I hope this is a useful question, since I did not find any equivalent thread.
Assume you have an integral that depends on one limit of integration such as
$\int_a^b \phi(\tau, b) d\tau$
Now, I would like to perform a change of coordinates such as $\tau = f(\sigma)$, where $\sigma$ is the new integration variable. Assume that there is a relation between $d\tau$ and $d\sigma$: $d\tau = f' \; d\sigma=v \;d\sigma$. My question is the limit of integration $b$ in the $\phi$ function has to transformed or not in the new variable coordinates. In other words, which one of the following expression is right?
$\int_{f^-1(a)}^{f^-1(b)} \phi(f(\sigma), b) v d\sigma$
$\int_{f^-1(a)}^{f^-1(b)} \phi(f(\sigma), f^-1(b)) v d\sigma$
I personally think that the first expression is the right one, but I want to be sure about that.

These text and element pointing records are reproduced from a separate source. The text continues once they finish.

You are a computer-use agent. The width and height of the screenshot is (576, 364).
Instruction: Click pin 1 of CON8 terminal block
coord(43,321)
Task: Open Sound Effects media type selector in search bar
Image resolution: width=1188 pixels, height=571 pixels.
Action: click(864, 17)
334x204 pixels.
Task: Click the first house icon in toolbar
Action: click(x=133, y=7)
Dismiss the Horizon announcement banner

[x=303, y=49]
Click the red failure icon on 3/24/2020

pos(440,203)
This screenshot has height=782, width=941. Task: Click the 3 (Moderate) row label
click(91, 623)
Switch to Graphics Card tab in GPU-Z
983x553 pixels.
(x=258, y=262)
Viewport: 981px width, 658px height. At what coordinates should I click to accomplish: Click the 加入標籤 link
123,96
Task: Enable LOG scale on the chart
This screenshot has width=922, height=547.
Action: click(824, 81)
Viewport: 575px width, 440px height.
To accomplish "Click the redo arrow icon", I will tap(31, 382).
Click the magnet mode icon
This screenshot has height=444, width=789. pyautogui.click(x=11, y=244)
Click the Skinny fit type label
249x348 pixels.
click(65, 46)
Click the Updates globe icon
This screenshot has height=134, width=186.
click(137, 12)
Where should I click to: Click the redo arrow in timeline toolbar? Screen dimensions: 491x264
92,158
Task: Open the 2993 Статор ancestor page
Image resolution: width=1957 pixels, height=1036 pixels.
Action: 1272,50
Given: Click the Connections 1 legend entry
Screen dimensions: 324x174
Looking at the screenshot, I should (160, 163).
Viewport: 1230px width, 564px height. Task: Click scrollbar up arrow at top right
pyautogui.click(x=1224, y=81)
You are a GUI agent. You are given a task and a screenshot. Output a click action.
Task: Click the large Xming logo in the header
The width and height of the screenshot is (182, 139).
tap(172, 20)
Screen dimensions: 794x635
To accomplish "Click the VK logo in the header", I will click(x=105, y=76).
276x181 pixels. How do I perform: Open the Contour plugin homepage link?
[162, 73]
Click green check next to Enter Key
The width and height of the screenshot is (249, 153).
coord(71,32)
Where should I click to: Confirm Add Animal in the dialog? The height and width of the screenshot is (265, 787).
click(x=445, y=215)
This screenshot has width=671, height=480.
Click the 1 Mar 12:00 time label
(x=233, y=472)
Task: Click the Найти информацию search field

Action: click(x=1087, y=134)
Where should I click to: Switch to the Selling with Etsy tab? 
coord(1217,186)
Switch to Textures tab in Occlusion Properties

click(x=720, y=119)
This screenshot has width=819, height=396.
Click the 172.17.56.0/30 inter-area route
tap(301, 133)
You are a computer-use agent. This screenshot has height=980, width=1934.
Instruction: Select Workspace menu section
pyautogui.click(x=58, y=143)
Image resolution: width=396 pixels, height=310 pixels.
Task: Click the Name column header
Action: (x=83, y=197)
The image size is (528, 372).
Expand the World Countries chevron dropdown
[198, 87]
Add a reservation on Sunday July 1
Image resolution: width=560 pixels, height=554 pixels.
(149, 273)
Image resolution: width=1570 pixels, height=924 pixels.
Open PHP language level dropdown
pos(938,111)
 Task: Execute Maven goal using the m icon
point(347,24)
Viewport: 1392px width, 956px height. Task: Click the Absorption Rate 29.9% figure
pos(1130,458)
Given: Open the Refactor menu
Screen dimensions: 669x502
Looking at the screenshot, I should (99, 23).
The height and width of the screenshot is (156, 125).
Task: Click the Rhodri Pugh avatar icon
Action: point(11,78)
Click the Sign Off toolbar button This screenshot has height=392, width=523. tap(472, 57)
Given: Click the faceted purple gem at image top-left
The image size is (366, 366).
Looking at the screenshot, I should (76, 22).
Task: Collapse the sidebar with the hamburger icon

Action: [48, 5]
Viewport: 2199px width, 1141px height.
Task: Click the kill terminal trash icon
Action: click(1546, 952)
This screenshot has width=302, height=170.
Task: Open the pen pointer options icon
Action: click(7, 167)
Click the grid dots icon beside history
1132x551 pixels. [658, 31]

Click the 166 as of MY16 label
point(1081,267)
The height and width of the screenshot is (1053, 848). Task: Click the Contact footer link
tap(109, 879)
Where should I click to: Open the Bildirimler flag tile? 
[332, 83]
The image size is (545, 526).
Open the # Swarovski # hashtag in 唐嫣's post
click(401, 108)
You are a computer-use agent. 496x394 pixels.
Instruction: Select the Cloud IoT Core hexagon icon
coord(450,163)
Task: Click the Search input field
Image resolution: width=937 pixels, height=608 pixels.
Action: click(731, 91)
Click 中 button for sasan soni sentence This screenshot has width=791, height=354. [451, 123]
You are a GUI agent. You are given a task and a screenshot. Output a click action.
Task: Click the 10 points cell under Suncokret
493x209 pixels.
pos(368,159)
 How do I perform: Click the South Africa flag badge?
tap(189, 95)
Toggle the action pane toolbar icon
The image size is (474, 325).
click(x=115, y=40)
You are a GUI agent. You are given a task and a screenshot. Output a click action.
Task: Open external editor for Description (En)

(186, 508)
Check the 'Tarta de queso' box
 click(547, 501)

Thank you for any reply and suggestion. Best regards,
Neostek
Well, $b$ is just a constant here, not a variable of integration or anything like that, so your first expression is right. An easy way to see this is replacing $b$ by a number, say $1$, then if we make the substitution $\tau=f(\sigma)$, we would simply have $$\int_a^1 \phi(\tau,1)\ d\tau=\int_{f^{-1}(a)}^{f^{-1}(1)} \phi(f(\sigma),1)f'(\sigma)\ d\sigma$$ Also, be careful with using $f^{-1}$, since both $f^{-1}(a)$ and $f^{-1}(b)$ may be the same value, and then you have to separate the integral into parts when $\sigma$ is increasing and decreasing.